Other examples of materials that pose a significant risk of engulfment include liquids, fertiliser, animal feed and sand. Often these materials can become fixed or bonded while in storage. If a worker was to enter the space and walk on or below this ‘crust’, any movement by the commodity could cause the crust to collapse and engulf the individual.
Unsafe oxygen levels are another major confined space hazard on a farm. Situations that require an employee to enter a manure pit, water tank or other enclosed area could be dangerous if the space has compromised air quality.
Asphyxiation occurs in these situations when the atmosphere within a confined space is oxygen deficient. An example provided by WorkSafe Victoria details how a 65-year-old dairy farmer, his two sons, a grandson and a nephew died when they entered a manure pit with an oxygen-deficient atmosphere.
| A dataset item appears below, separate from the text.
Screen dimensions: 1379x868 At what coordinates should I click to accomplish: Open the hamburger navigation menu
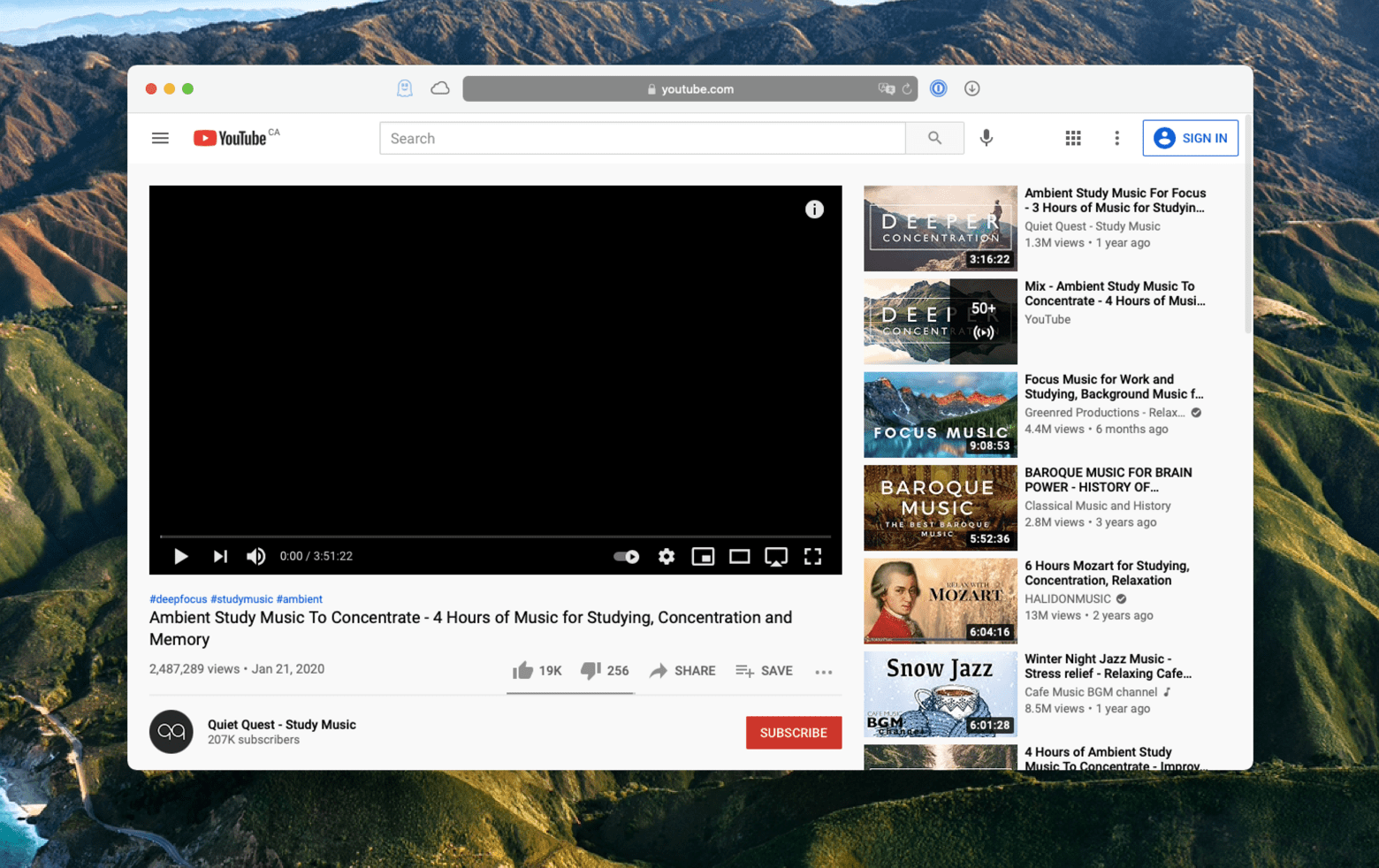tap(160, 138)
The incident occurred when one of the sons entered the pit to fix an agitator shaft and was overcome by the highly toxic gases, such as methane and hydrogen sulphide, released by the decomposing manure.
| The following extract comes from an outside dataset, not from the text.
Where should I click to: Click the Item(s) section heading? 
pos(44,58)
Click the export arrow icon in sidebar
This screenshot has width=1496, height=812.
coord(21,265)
Each of the other victims then entered the pit in an effort to rescue the overcome individuals, resulting in multiple fatalities due to asphyxiation.
Another high-risk hazard present in agricultural confined space is the danger of fire and explosion caused by grain dust drifting into compressed areas.
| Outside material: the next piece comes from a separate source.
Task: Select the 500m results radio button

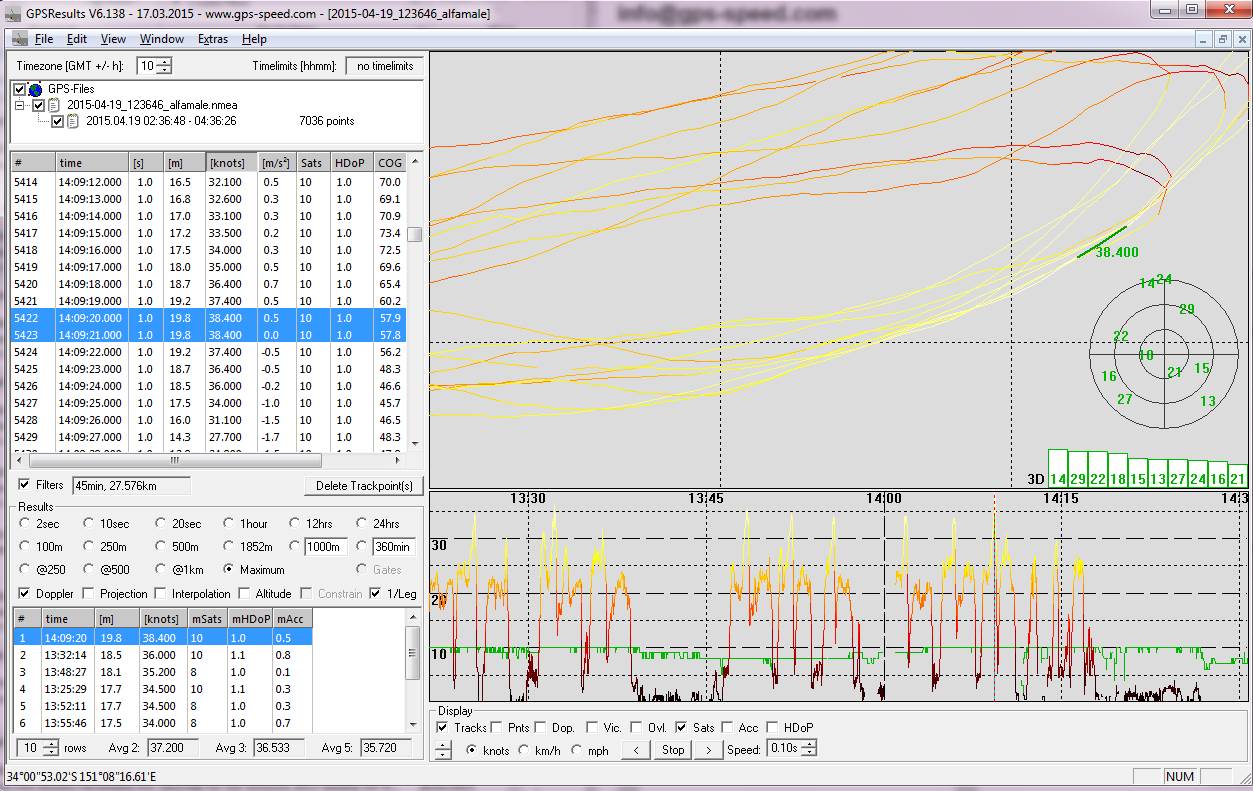Action: click(x=161, y=547)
Dust is often made from highly flammable material, which means if it drifts into an area with an open flame it can easily cause a fire or explosion. In a confined space, this danger is amplified due to the high quantity of dust in a smaller area.
How to prevent the hazards
The single most efficient way of avoiding the danger present in confined spaces is to avoid working in these areas. Consider if there are possible ways to complete the required tasks without entering the space.
Additionally, preventing the need to work in a confined space is also important. This includes covering all tanks and pits to ensure debris and animals cannot enter and pollute the material inside, or using filters or automatic cleaning systems to minimise the chances of a build-up or blockage.
If working in the confined space is unavoidable, other measures will need to be put in place. One of the most important steps towards working safely in a confined space is to ensure you have received adequate training before entering any bins or tanks.
This includes seeking confined space training from a registered and licenced organisation, such as AlertForce. A certified confined space training course will educate workers on the necessary equipment, processes and knowledge needed to complete work safely in these areas.
Once you have received training, the next step is to ensure the area you are entering is safe or poses minimal risk to your health. This includes monitoring oxygen levels, accurately checking the stability of material within the space and turning off any machinery that could cause engulfment due to a shifting commodity or suffocation due to fumes.
If you need to enter a confined space, it is crucial that you ask a trustworthy individual to observe you while you work. It is recommended that you choose someone who has also undergone confined space training, as they will need adequate knowledge of how to safely assist you during an emergency.
Even when working with an observer, all workers entering a confined space should use any available personal protective equipment.
This includes wearing a breathing mask when oxygen levels are low and securing harnesses or lifelines to the top of the tank or silo.
A lifeline will help you avoid falling if the grain or other material present moves unexpectedly. It will also help you to find your way out or guide rescuers to you if you do become engulfed.